>>>>>

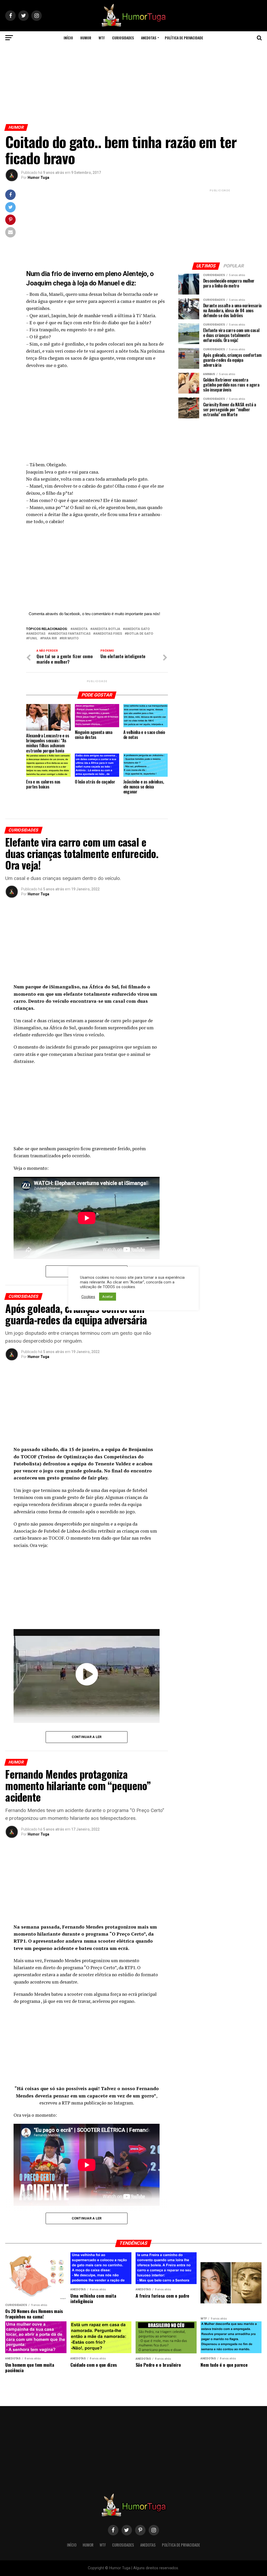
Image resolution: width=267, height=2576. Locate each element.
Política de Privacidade (184, 37)
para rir (49, 638)
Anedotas (148, 37)
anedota (80, 629)
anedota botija (106, 629)
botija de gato (140, 633)
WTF (102, 37)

<<<<<

# ACTION ITEM
Your answer should hold only the lines from the one with "Anedotas (148, 37)" through the end of the listing above, both ends included, written out exactly.

# WRITTEN SOLUTION
Anedotas (148, 37)
anedota (80, 629)
anedota botija (106, 629)
botija de gato (140, 633)
WTF (102, 37)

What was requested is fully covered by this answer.